Михаил Семенович пил слабенькое китайское вино, заедая побегами бамбука. Кушал королевские креветки, заглатывал черные яйца, усердно и не торопясь, расправлялся с вырезкой. Насытившись до отвала, принял хорошего коньячку, запивая кофейком. Из своего угла с бессмысленным любопытством Кобрин рассматривал публику, стараясь не думать о предстоящем истинно деловом свидании.
Ровно в одиннадцать он вышел из ресторана. Автомобиль покорно ждал его. Артем, стоявший на тротуаре, распахнул дверцу. Михаил Семенович, покряхтывая, удобно раскинулся на шелковистой коже.
— А теперь куда? — спросил Славик. Без "Михаила Семеновича", без почтения. Обиделись, значит, что он их в ресторан с собой не взял.

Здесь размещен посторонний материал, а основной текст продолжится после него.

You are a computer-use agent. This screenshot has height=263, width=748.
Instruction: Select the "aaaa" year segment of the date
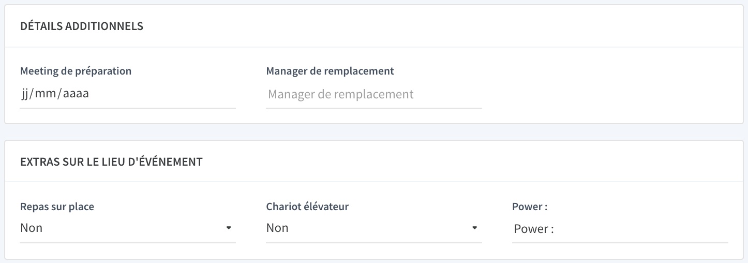tap(76, 94)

— А теперь, Славик, дорогой ты мой, покатай нас с Артемом по набережной, чтобы ровно в двенадцать быть у входа в Парк культуры. Будь так добр, — обходительно и ласково попросил водителя хозяин.
— Сделаем, Михаил Семенович, в лучшем виде исполним, — горячо откликнулся на его расположенность Славик.
Кобрин глядел на пробегавшую мимо полоску воды за парапетом в надежде на то, что вода должна успокаивать. Кремлевская набережная, Котельническая, Краснохолмская, Крутицкая, Симоновская. Взобрались на Автозаводский мост и побежали в обратную сторону по другому берегу. И опять: Даниловская, Павелецкая, Дербеневская. За Крутицким мостом оторвались от Москвы-реки и помчались вдоль водоотводного канала. Поуже здесь, поуютнее. Шлюзовая, Озерковская, Кадашевская… По Якиманской мимо стрелки опять выкатили к Москве-реке. Взобрались на Крымский мост, у Зубовской развернулись и прибыли на пустынную стоянку у парадных ворот Парка культуры. Славик лихо затормозил и повернулся к Михаилу Семеновичу, который, взглянув на часы, похвалил:
— Точно. Спасибо тебе, Славик.
И вылез из машины. Артем тут же возник рядом, ибо от ворот решительно шагали в их сторону двое в черных плащах до пят. И никого больше вокруг. Только эти двое. Артем незаметно вытащил из сбруи пистолет и спрятал руку с пистолетом в карман куртки. Двое, не дойдя до них метров пять, остановились, как по команде. Один в усах, другой без усов, наверное потому, что старше. Старший вежливо поинтересовался, глядя на Кобрина:
— Михаил Семенович?
— Да, — стараясь, чтобы получилось четко и волево, подтвердил Михаил Семенович.
— Прошу, — сказал старший и приглашающе указал рукой на арку ворот.
— Я с вами, Михаил Семенович, — твердо заявил Артем.
— Нет, — не глядя на Артема, сказал старший.
— Нет, Артем, — извинительно повторил за ним Михаил Семенович. — Ждите меня здесь. Через часик-полтора я вернусь.
И посмотрел на старшего: так ли? Старший на его взгляд никак не отреагировал.
Повторил только:
— Прошу.
Кобрин — в центре, плащи — по бокам. Трое в ногу шагали к черной дыре ворот. И скрылись в них. Артем поднял брови, посмотрел на Славика, сплюнул на асфальт и растер плевок ногой.